Прекрасный характер Скотта проявился к концу наполеоновских войн, когда он с Шарлоттой сделали все возможное для облегчения участи французских военнопленных, которых разместили по соседству с Абботсфордом после того, как они обязались не стремиться вновь участвовать в военных действиях. Но исключительные свойства его доброты обнаружились во время плавания в 1814 году. К этому времени Наполеон, успев разорить Европу, получил щедрую пенсию и прекрасную резиденцию на острове Эльба с видом на Средиземное море. Вскоре после ухода Бонапарта со сцены Скотт принял приглашение членов Комиссии по надзору за маяками совершить с ними плавание вдоль берегов Шотландии. К ним присоединился друг Скотта Вильям Эрскин, а возглавил эту экспедицию известный инженер-строитель Роберт Стивенсон, дед будущего автора «Острова сокровищ». 29 июля 1814 года они отплыли из Лейта и сразу же угодили в шторм. «Всем худо, даже мистеру Стивенсону», — отмечал Скотт на другой день. Его товарищам частенько приходилось отлеживаться по ходу вояжа, но Скотту хватило и одного раза. «Из всего, что я захватил в плавание, — писал он Шарлотте, — самым полезным оказался зонтик, самым бесполезным — бедняга Джон. С ним нет никакого сладу, а вчера он так напился, что нынче утром я ему заявил: в Мартинмасе буду искать себе другого слугу. Он очень огорчен, но глупость, помноженная на пьянство, — это уж и в самом деле ни в какие ворота не лезет. Положа руку на сердце, он ни разу не протрезвлялся с самого отплытия, и у меня нет больше сил ему выговаривать... Куда бы мне пристроить бедолагу?» Немногие стали бы волноваться о судьбе лакея, чьи ежедневные возлияния сделали его ни к чему не пригодным, да еще в таких обстоятельствах. В последних строках письма Скотт выражал надежду, что «Кис» пребывает в добром здравии. Он не любил кошек, но один представитель семейства кошачьих был взят в Абботсфорд и наречен Хинце в честь персонажа немецких волшебных сказок, которые Скотт тогда читал детям. Со временем он сильно привязался к коту, научившись ценить достойную независимость и восхитительное ко всему безразличие кошачьего рода.

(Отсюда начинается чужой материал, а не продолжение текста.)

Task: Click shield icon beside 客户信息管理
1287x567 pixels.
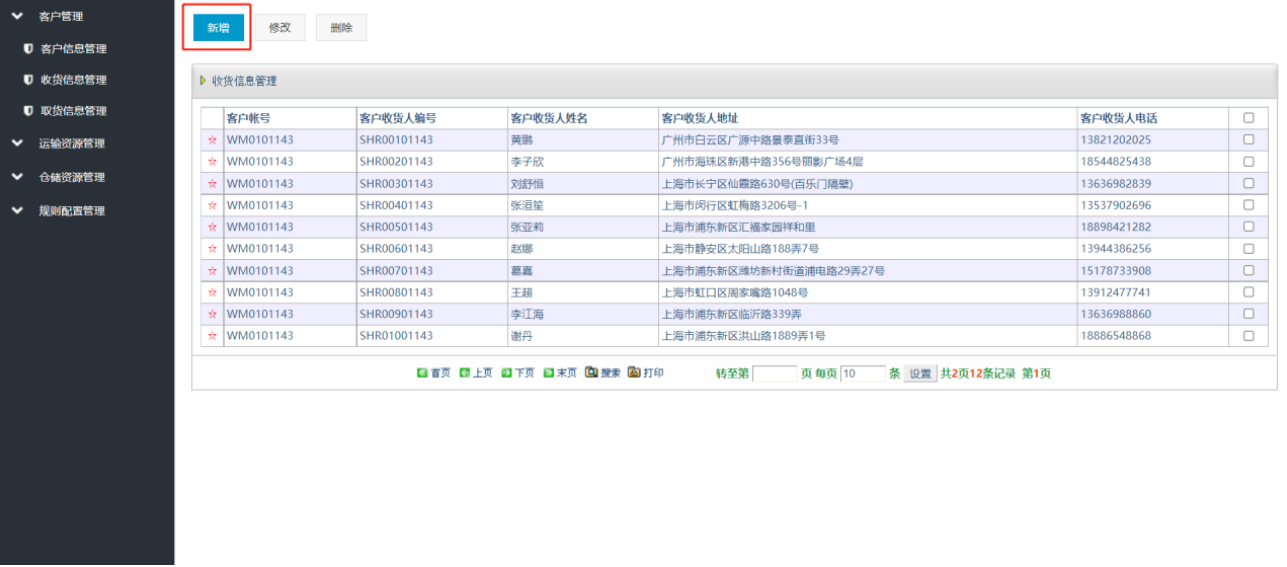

Они посетили Оркнейские и Шетландские острова, питались солониной и галетами и шесть долгих недель наслаждались отсутствием цивилизации. Тем временем Скотт обдумывал замысел поэмы «Владыка островов» и запоминал пейзажи, каким предстояло возникнуть на страницах романа «Пират». Их яхте дважды грозила опасность попасть в плен к американскому фрегату — они даже расчищали палубу, готовясь отразить нападение. Но хотя книги Скотта и завоевали Америку, самому ему судьба не уготовила побывать за океаном. Останавливались они и на Гебридах, где заночевали в замке Данвиган на острове Скай Скотт попросил, чтобы ему отвели комнату с привидениями: «Я чувствовал только, что провел хлопотный день, плотно пообедал, осушил бутылку отличного кларета и весьма расположен ко сну». Поэтому он крепко спал и никаких привидений не видел.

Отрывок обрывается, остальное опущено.